Ideological movement in Brazil

The Corinthians Democracy (Portuguese: Democracia Corinthiana) was an ideological football movement of the early 1980s in Brazil. It arose in the Sport Club Corinthians Paulista team. It introduced an innovative way to manage a club. It was recognized in Brazil as one of the most important actions in the struggle against dictatorship. At the time, it was a challenge to the military government. It was an idealistic but effective political cell that fought against the authoritarian way the club's management controlled its players, a microcosm of the way the country was governed by the military. It is the only movement of this nature related to a football club at the time.

Led by the cultured midfield maestro Sócrates and by fullback Wladimir, and with the consent of club president Waldemar Pires, the squad players took control over the management of the team Sport Club Corinthians Paulista.
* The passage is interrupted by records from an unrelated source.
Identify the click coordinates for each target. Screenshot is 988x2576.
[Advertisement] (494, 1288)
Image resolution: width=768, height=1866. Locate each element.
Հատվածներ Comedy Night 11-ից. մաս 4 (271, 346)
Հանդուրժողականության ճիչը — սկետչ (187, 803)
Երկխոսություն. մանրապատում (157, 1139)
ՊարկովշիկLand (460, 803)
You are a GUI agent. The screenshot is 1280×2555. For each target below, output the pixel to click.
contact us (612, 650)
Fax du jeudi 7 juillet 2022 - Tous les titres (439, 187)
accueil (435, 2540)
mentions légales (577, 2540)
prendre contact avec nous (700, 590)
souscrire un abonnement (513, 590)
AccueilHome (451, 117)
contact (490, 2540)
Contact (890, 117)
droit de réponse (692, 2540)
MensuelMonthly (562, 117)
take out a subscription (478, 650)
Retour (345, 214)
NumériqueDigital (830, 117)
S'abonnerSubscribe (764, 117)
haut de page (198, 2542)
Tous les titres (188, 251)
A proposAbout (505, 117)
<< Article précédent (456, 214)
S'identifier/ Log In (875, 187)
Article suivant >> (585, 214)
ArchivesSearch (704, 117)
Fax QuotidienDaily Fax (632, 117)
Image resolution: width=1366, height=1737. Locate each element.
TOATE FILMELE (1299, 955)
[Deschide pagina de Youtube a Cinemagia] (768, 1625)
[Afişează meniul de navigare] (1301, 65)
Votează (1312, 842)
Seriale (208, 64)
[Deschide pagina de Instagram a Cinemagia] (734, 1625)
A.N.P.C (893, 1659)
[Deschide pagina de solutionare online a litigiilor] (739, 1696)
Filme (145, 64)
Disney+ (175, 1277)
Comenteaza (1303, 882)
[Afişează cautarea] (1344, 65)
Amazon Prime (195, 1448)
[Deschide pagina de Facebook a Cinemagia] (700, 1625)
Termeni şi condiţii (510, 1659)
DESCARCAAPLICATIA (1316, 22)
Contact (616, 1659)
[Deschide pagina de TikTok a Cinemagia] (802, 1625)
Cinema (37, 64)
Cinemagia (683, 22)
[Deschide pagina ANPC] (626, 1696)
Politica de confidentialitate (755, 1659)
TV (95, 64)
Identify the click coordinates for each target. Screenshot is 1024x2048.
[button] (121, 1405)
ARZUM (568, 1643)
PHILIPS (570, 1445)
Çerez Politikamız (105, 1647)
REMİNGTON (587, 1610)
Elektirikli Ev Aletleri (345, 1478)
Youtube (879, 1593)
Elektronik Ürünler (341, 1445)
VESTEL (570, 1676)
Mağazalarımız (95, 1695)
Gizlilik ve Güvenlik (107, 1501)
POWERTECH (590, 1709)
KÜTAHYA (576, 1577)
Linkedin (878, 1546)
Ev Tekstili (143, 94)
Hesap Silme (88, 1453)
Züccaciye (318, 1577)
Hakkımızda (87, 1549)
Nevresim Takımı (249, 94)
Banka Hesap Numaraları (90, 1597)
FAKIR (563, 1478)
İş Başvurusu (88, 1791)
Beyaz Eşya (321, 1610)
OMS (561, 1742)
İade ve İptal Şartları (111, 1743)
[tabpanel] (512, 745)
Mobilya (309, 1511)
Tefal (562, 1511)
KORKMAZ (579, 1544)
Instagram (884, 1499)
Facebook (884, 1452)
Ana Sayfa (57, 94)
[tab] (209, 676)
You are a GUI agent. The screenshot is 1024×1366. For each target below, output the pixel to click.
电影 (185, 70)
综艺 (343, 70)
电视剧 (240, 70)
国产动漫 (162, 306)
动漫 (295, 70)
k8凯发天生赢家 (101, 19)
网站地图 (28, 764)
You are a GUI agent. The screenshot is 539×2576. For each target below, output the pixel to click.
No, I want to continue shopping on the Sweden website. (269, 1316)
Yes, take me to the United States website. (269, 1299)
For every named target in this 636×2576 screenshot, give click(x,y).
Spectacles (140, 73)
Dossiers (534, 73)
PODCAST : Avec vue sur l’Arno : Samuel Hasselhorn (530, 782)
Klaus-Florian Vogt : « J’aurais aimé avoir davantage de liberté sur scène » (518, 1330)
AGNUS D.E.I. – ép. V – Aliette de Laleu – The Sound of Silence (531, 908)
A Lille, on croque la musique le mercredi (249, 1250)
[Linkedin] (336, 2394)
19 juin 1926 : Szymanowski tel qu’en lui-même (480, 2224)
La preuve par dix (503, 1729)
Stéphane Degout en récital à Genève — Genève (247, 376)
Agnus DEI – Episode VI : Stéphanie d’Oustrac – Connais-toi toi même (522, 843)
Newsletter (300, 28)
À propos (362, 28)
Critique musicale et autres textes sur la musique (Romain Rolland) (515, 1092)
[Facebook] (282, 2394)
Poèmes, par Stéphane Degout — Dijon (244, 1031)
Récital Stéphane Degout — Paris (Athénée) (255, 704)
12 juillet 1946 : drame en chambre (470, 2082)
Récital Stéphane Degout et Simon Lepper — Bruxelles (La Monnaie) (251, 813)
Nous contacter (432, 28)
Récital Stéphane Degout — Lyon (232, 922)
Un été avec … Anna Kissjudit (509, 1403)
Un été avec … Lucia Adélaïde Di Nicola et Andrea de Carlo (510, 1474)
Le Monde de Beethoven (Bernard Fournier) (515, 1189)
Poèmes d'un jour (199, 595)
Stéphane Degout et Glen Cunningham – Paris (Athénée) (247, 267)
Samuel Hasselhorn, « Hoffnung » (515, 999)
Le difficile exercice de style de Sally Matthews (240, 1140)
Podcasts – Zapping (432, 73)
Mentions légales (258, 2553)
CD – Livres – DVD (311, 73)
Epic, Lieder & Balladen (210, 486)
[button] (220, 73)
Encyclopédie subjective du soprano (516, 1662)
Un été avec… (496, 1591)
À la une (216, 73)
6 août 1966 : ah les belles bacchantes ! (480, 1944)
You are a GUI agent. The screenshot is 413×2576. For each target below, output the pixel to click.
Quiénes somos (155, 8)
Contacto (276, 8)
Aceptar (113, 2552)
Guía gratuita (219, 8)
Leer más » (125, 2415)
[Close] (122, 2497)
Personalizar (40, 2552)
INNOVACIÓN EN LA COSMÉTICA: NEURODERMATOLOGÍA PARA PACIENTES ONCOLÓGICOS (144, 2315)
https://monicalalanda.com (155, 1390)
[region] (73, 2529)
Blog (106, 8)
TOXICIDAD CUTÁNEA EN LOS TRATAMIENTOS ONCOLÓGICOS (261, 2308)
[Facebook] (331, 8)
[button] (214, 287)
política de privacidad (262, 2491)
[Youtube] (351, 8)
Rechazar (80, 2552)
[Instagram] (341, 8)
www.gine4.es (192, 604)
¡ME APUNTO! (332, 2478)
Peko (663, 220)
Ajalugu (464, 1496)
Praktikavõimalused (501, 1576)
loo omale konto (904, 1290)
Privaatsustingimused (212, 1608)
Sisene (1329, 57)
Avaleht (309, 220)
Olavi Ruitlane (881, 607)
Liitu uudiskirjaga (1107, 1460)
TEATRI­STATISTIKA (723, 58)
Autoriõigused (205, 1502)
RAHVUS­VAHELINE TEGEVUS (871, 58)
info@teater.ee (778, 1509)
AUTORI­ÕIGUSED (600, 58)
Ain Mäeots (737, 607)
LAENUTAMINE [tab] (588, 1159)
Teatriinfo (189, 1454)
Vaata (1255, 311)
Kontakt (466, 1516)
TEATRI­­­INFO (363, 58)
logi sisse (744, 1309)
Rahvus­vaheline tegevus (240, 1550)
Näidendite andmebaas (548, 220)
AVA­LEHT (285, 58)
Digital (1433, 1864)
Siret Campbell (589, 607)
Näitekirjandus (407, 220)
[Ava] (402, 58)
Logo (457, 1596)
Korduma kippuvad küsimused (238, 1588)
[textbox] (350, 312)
Sócrates, together with teammate Wladimir, organised the players to discuss and then vote with a simple show of hands on all matters that affected them, ranging from what time they would eat lunch to challenging the concentração, a common practice in Brazil where players were practically locked in a hotel for one or two days before a game. One of the most notable decisions they made was, in 1982, having "Vote on 15th" printed on the back of their shirts to motivate fans to vote in the first Brazilian multiparty election since the 1964 military coup.

In those years Corinthians won two Campeonatos Paulistas: 1982 and 1983. In 1984, Sócrates revived a contact offer from Fiorentina. Despite the offer, the player was willing to stay in Corinthians if Congress approved the Constitutional Amendment introduced by Dante de Oliveira, which would restore direct elections for President. It did not pass, so the most important leader of Democracy left Corinthians.

Its motto was: "Ganhar ou perder, mas sempre com democracia" ("Win or lose, but always with democracy").

The movement had the backing of artists and intellectuals, such as senior media creative Washington Olivetto, who coined the term Democracia Corintiana. Eventually, the government reacted, as Brigadier Jerônimo Bastos, head of the Brazilian Sports Confederation (Portuguese: Confederação Brasileira de Desportos) warned the club for interfering in political affairs.